Need to finish my cluster modifications and put the new cluster in. At least i'm assuming that the cluster should be present when starting - actually now that i think about it, the engine probably doesn't care. I have a strip of a dozen warm-white LEDs installed where the 2 cluster illumination bulbs used to be. I have figured out where to connect the ground lead to the cluster but i think i will need to get creative with the illumination power lead to the cluster, probably solder in a Y split with a spade terminal. Oh, and i have a VDO hour meter that i want to install somewhere. because diesel. It was very cheap, and it's waterproof. I could install it in the rain tray maybe, or perhaps in the 'shelf' under the dash. Same power source as the fuel shutoff solenoid at any rate.

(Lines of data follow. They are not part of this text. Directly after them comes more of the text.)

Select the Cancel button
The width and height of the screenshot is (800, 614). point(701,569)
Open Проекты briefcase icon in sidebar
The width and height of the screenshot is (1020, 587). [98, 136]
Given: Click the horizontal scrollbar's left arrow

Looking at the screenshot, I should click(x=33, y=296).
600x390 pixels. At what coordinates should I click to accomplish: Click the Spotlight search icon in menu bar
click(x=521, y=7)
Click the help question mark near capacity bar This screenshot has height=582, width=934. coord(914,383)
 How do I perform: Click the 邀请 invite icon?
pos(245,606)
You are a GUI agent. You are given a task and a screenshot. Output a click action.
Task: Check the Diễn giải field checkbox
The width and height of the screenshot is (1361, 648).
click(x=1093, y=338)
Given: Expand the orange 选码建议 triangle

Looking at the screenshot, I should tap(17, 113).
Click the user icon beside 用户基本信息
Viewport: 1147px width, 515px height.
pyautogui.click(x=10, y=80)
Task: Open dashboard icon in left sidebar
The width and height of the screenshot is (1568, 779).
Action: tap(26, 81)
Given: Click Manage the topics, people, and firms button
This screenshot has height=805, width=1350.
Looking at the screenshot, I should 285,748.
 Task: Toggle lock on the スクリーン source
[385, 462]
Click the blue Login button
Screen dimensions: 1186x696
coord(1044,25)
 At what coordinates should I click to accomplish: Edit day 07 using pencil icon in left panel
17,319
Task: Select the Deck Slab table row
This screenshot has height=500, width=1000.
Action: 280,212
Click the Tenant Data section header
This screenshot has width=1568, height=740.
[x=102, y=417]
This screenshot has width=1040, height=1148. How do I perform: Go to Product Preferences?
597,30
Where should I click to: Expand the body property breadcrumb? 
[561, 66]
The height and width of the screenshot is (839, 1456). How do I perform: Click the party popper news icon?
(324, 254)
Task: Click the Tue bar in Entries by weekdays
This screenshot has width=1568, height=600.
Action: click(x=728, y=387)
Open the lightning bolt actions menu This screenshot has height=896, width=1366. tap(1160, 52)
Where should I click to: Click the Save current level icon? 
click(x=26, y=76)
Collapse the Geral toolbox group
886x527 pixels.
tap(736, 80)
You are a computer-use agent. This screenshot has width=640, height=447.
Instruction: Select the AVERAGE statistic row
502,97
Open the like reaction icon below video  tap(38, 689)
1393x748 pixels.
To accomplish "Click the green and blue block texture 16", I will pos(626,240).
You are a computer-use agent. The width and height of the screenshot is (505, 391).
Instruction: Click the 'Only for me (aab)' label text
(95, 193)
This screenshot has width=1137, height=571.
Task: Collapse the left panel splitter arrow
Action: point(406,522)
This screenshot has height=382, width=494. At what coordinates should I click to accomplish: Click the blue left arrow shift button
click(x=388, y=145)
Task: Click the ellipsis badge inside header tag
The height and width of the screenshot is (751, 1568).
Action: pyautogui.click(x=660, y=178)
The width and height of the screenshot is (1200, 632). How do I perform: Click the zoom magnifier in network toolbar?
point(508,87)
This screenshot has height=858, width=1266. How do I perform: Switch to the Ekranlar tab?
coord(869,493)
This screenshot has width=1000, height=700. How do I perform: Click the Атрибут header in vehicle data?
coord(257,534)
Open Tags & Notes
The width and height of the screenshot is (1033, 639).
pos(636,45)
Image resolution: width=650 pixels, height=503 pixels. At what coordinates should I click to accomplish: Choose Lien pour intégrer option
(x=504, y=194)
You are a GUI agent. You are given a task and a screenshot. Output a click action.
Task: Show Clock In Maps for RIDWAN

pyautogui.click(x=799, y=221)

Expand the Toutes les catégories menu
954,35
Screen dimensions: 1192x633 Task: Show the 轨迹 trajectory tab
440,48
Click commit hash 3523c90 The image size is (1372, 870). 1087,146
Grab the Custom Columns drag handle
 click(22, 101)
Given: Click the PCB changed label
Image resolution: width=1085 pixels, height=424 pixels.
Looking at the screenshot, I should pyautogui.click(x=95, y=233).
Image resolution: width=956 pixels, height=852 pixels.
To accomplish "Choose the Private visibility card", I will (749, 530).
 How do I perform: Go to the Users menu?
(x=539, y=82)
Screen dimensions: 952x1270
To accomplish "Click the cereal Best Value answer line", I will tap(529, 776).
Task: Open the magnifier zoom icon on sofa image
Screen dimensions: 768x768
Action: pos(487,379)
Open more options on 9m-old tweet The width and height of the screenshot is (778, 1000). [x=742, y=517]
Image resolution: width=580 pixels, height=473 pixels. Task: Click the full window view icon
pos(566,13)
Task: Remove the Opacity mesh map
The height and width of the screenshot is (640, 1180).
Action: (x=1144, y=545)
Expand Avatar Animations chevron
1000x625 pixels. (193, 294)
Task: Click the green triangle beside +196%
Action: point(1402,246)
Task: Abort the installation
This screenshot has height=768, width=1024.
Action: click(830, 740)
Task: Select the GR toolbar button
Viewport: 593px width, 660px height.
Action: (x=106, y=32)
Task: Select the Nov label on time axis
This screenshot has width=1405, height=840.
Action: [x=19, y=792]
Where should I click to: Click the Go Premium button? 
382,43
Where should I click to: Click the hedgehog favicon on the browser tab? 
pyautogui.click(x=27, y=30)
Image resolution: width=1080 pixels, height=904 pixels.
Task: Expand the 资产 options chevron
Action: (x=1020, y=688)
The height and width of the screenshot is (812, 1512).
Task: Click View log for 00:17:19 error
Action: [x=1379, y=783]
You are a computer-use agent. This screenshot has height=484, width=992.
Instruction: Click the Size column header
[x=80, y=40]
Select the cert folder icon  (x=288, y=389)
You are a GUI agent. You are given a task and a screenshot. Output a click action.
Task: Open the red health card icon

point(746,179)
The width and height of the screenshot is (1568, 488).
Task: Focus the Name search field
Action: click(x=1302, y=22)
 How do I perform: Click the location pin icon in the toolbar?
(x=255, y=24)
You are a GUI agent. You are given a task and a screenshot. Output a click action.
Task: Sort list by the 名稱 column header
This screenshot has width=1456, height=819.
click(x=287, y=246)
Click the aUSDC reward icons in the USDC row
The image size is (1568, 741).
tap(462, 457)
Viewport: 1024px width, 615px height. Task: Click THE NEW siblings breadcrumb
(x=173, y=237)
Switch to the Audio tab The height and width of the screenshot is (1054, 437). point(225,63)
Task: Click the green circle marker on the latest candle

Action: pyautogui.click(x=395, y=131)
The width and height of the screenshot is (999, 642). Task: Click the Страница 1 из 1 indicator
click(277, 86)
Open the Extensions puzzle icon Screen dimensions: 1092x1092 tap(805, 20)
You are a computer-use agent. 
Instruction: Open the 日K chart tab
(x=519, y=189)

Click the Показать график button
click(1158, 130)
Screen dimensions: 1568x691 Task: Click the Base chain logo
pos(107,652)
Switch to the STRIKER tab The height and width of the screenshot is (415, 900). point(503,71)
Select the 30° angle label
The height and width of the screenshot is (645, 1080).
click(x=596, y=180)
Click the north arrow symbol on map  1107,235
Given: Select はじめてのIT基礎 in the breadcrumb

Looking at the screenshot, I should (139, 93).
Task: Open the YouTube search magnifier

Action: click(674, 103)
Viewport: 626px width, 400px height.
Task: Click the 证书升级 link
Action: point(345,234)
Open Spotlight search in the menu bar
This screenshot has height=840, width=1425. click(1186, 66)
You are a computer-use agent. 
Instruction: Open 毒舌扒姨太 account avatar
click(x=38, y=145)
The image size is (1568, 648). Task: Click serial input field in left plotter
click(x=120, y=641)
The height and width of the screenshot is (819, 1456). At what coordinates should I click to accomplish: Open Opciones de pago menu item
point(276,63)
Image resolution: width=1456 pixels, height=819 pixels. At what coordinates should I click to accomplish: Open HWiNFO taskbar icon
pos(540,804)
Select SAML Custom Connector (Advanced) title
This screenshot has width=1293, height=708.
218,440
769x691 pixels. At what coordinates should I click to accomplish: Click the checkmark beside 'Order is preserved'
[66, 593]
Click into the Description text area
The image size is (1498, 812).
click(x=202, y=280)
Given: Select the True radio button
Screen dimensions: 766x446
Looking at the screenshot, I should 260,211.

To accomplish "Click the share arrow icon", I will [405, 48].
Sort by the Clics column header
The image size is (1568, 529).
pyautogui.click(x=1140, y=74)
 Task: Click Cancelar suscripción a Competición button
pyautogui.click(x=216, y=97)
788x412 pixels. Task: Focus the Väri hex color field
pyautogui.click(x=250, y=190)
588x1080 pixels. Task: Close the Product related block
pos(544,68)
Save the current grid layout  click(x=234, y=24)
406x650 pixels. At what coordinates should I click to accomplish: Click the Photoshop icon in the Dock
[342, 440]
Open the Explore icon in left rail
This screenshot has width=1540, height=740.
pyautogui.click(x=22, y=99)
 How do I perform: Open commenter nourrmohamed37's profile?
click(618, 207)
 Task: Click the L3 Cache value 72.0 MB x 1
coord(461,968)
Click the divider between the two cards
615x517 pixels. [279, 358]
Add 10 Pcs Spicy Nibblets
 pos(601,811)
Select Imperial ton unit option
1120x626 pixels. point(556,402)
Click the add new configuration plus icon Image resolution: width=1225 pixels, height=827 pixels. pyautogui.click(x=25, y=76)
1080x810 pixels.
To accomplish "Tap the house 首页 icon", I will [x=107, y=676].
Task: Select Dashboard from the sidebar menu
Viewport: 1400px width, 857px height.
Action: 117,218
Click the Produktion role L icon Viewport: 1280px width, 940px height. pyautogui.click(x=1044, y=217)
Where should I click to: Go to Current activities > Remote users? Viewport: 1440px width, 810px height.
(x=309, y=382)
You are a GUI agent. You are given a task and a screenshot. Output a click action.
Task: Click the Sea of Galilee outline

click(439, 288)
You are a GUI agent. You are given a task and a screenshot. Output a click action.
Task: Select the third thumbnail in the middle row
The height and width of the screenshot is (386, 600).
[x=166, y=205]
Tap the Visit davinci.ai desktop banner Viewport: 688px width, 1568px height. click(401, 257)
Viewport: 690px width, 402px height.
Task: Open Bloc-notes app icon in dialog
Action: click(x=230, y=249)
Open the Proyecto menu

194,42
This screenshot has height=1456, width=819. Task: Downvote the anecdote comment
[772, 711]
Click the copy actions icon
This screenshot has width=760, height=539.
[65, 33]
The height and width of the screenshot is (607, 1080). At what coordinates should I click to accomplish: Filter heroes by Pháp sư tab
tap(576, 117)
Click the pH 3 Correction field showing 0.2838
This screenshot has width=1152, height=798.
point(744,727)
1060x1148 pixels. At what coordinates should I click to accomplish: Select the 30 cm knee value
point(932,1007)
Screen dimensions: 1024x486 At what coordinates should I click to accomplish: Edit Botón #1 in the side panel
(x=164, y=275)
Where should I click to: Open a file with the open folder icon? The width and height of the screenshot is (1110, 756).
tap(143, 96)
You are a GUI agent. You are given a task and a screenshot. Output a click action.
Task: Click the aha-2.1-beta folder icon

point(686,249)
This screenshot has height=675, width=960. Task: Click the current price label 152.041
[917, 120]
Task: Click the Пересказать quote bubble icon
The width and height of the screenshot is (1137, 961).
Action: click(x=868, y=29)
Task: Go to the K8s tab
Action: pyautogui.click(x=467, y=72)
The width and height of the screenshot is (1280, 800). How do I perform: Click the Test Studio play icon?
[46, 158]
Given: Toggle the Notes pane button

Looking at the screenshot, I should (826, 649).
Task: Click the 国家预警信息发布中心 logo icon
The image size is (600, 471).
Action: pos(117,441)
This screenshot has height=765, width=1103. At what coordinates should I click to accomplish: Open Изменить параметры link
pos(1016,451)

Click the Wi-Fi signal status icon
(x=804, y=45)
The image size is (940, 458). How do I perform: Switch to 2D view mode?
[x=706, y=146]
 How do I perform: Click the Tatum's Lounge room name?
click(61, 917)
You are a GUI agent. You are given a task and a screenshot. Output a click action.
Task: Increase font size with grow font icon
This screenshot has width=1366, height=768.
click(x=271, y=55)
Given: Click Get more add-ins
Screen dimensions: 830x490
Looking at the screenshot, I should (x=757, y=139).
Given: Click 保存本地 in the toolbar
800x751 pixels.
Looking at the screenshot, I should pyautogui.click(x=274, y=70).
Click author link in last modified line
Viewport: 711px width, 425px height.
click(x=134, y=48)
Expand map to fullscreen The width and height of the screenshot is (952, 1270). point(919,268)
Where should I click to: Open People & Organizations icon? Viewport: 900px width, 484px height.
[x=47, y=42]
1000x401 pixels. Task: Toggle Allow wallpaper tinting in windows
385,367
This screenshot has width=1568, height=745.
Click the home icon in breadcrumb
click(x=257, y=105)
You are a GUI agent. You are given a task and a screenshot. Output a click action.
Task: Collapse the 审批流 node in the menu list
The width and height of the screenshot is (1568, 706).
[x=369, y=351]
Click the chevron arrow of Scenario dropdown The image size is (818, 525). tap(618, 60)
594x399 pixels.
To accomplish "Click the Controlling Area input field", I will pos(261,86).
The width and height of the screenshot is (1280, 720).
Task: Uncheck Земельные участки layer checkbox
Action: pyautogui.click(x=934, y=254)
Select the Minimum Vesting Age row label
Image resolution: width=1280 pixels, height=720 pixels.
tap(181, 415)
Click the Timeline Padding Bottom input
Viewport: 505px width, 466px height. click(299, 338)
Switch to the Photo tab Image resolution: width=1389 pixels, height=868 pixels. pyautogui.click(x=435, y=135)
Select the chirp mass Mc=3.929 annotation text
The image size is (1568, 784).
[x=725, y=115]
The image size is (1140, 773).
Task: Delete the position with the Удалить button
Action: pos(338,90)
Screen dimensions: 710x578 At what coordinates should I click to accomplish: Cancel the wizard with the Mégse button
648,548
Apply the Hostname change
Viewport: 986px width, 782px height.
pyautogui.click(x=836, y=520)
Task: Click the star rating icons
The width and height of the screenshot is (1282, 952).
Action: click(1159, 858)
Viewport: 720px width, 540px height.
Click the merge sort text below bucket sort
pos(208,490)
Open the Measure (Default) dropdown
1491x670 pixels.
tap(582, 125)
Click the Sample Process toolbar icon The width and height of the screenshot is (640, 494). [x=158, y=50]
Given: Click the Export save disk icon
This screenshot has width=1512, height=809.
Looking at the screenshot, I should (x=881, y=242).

I've decided to not bother installing the exhaust tunnel heat shield until summer. i might want exhaust tunnel heat this winter. and next fall i may take a whack at retrofitting a mk6 PTC cabin heater. Physical install aside, it appears that it may require little more than a rotary switch hooked up to switched power selecting 1, 2, or 3 heating elements. Speaking of climate control, a friend has been extracting a dealer-installed (non-factory) AC system from his early caddy and i am gonna buy it all off him. I am pretty sure what i need to do to install an r134 system.